Pixel coordinate grounding data
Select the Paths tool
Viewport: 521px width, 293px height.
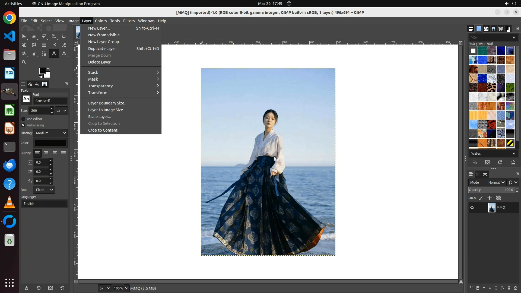point(44,54)
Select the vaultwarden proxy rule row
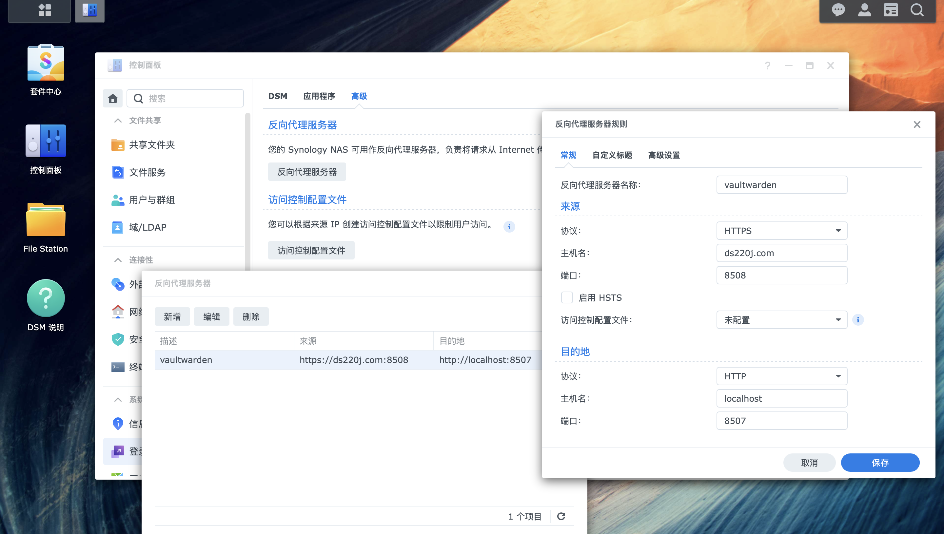The image size is (944, 534). (x=257, y=359)
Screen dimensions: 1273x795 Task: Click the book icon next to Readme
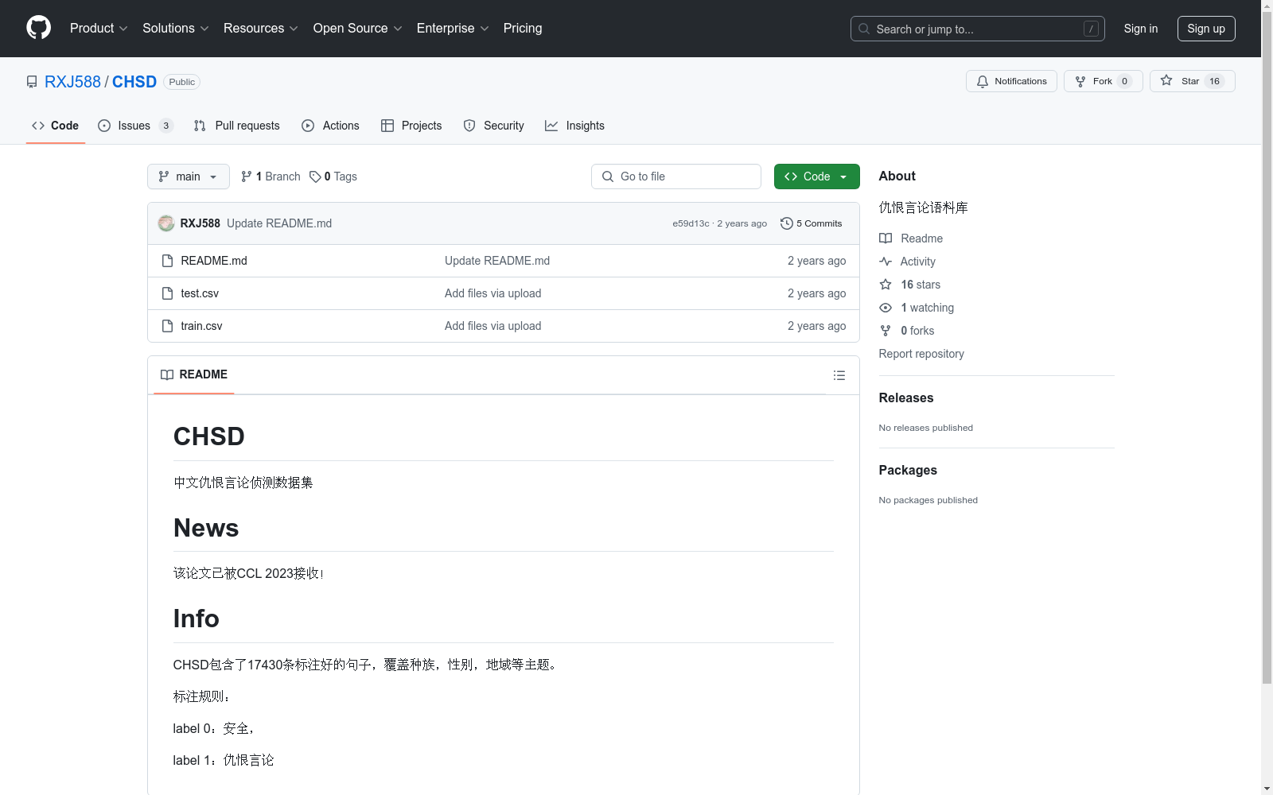tap(886, 238)
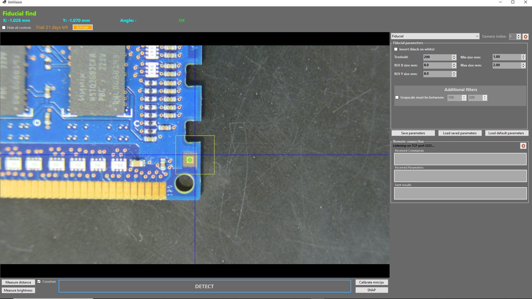
Task: Open remote connection settings gear icon
Action: point(523,146)
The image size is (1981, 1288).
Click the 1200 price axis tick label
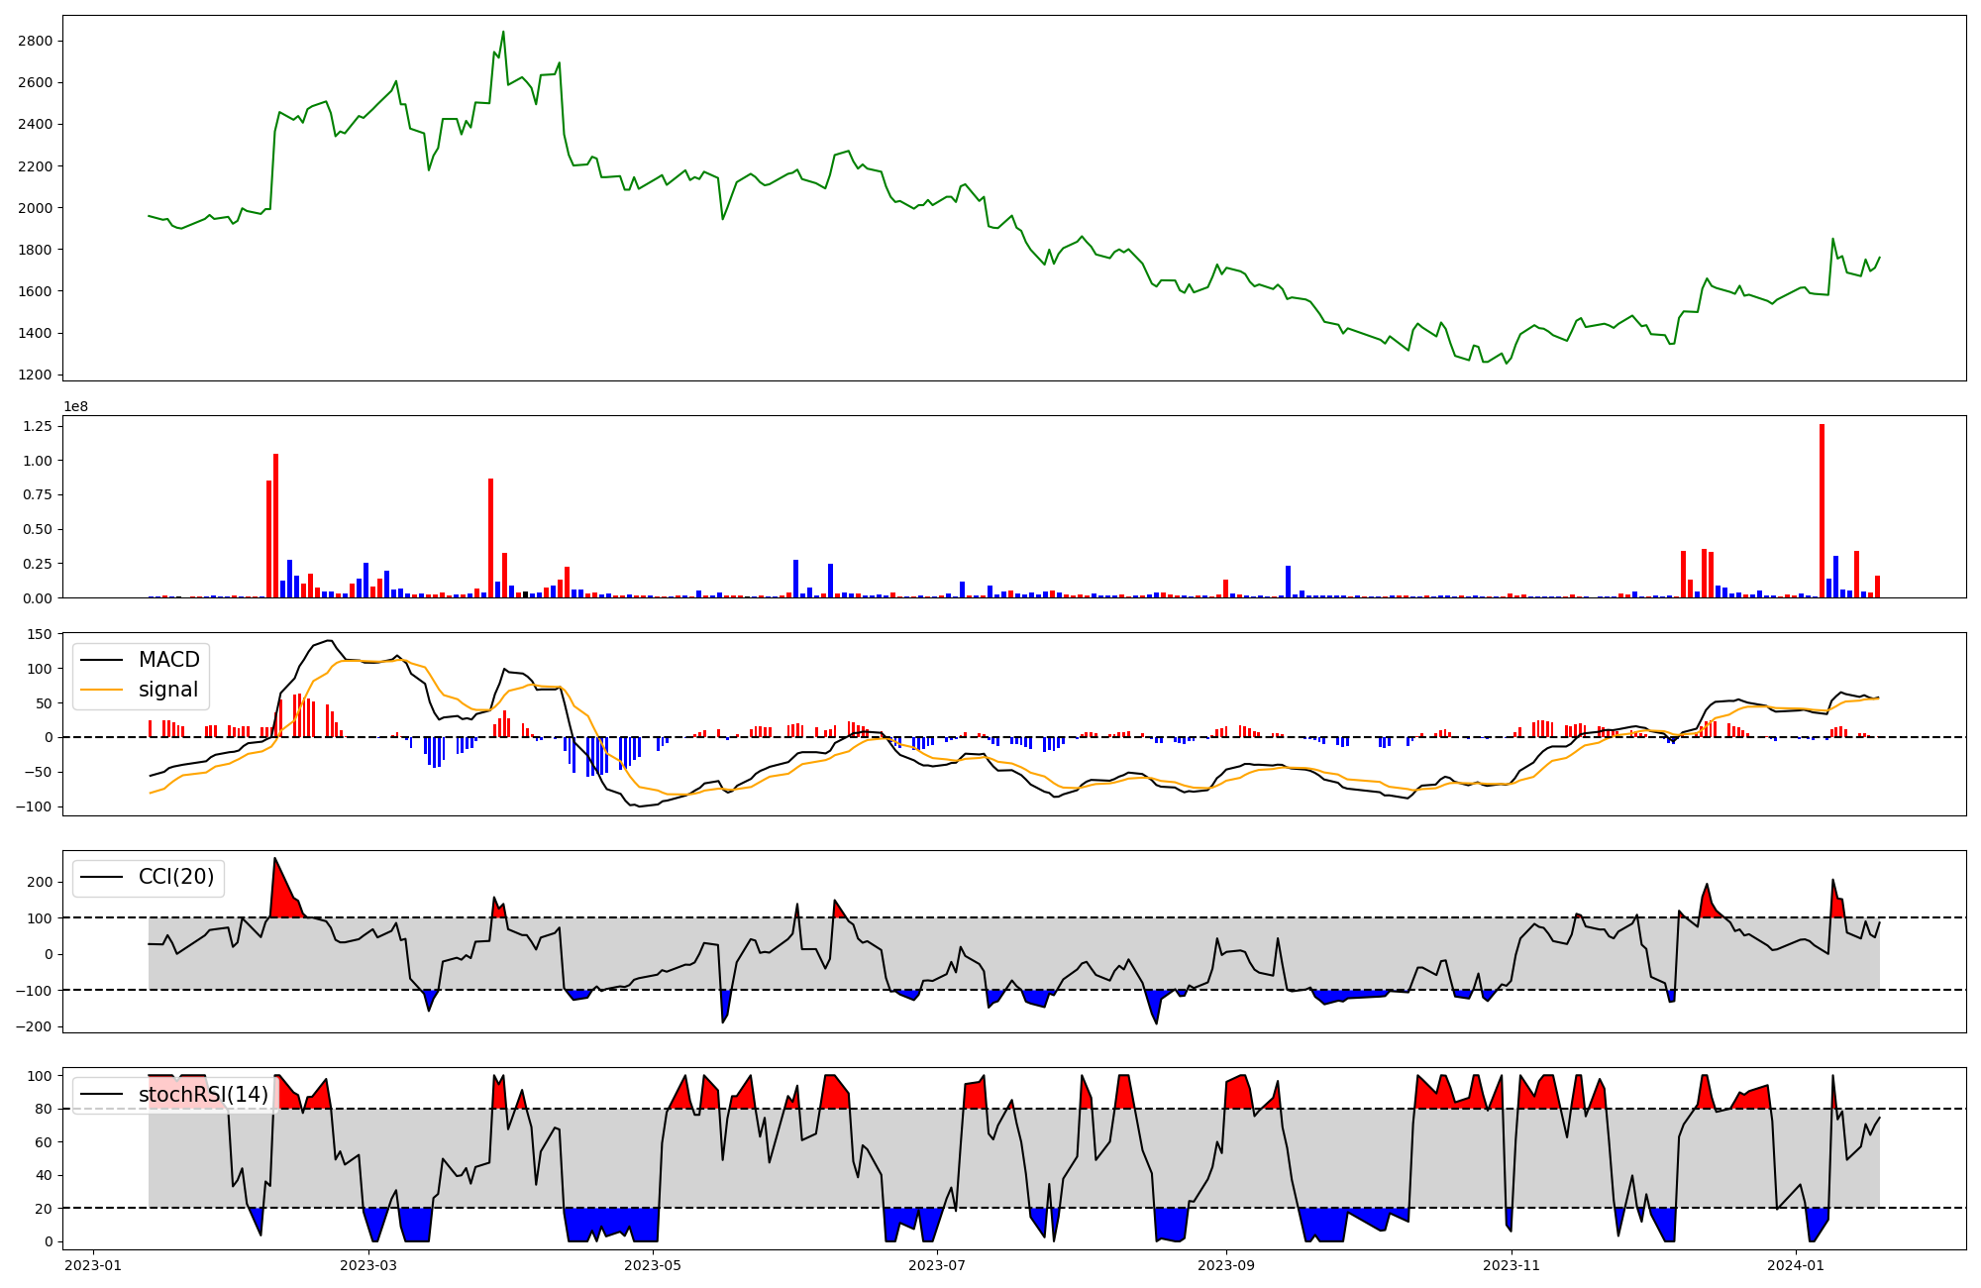[35, 375]
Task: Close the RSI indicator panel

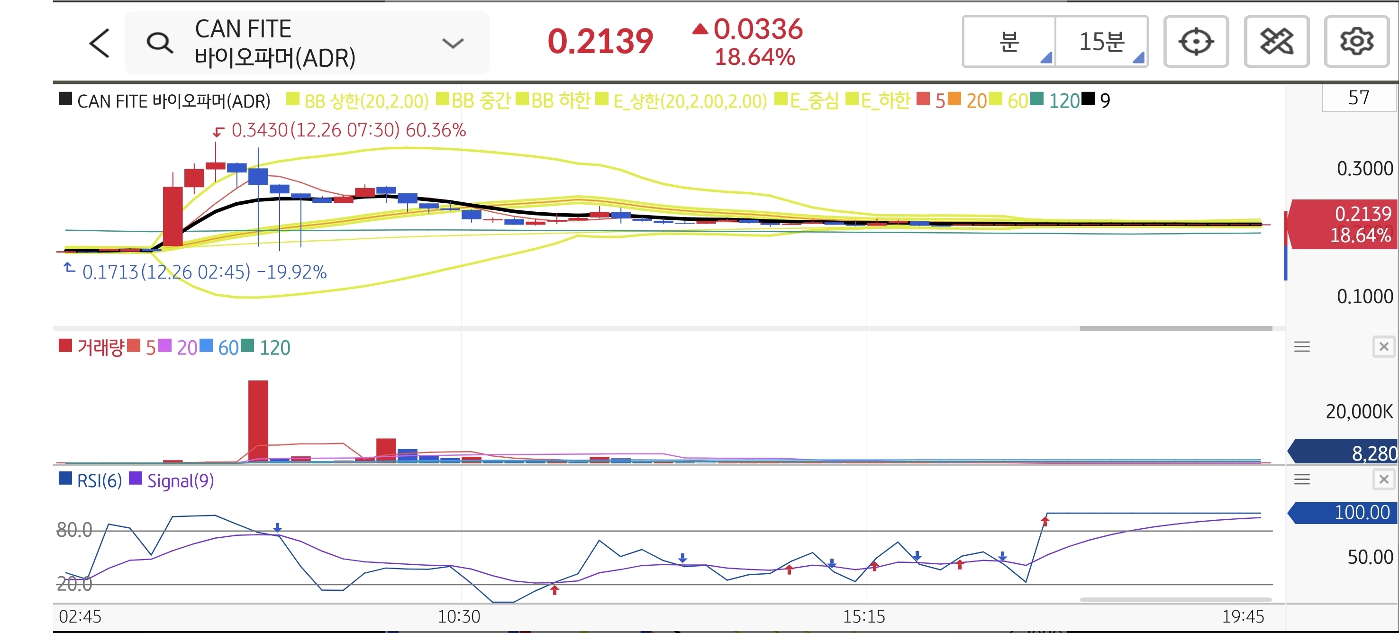Action: point(1383,479)
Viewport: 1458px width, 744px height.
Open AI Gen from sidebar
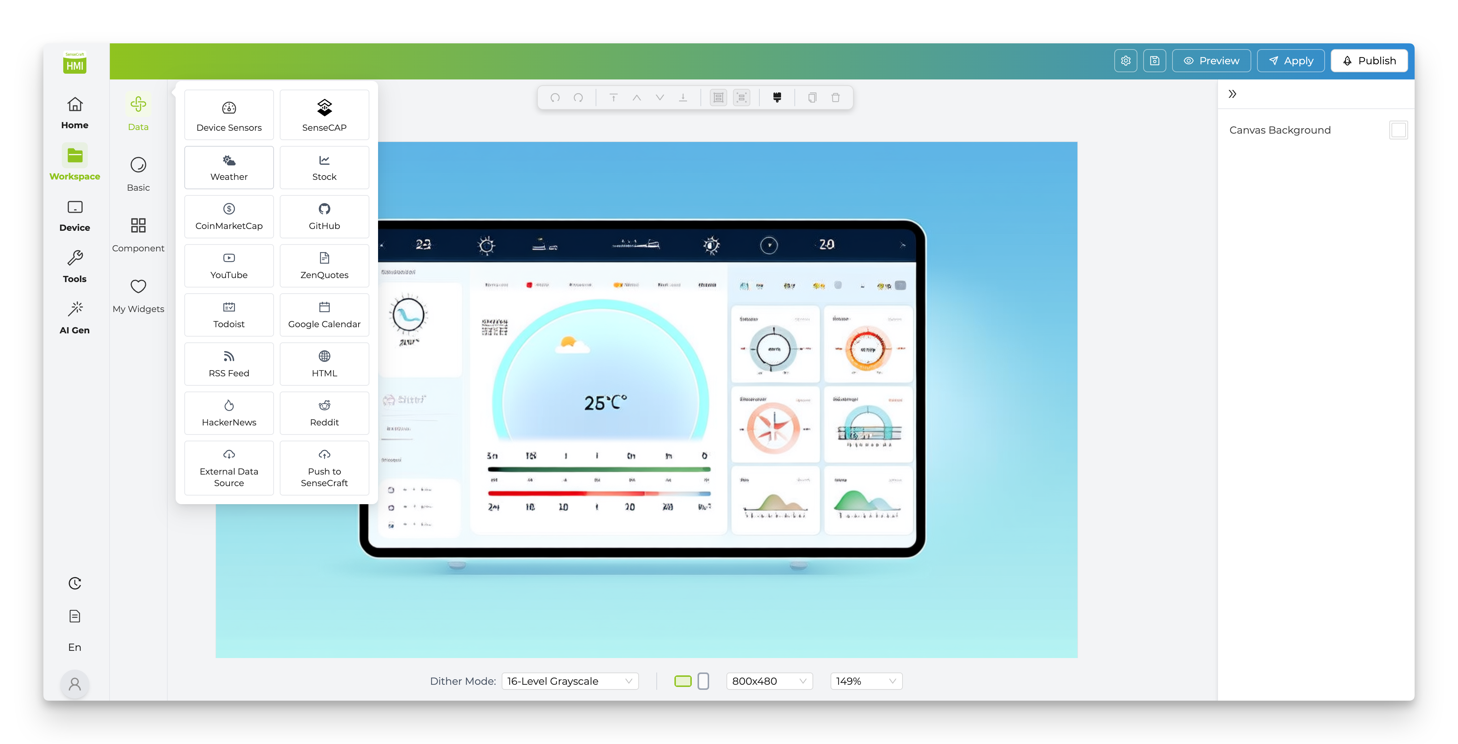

REQUIREMENT ::
Write the records above out again exactly, but not the pictures.

RESULT FOR THIS EXERCISE ::
Select the Paths tool
Viewport: 521px width, 293px height.
point(44,54)
Select the vaultwarden proxy rule row
The image size is (944, 534). (x=257, y=359)
Screen dimensions: 1273x795 Task: Click the book icon next to Readme
tap(886, 238)
Task: Open remote connection settings gear icon
Action: point(523,146)
The image size is (1981, 1288).
Click the 1200 price axis tick label
[35, 375]
Task: Close the RSI indicator panel

Action: point(1383,479)
Viewport: 1458px width, 744px height.
Open AI Gen from sidebar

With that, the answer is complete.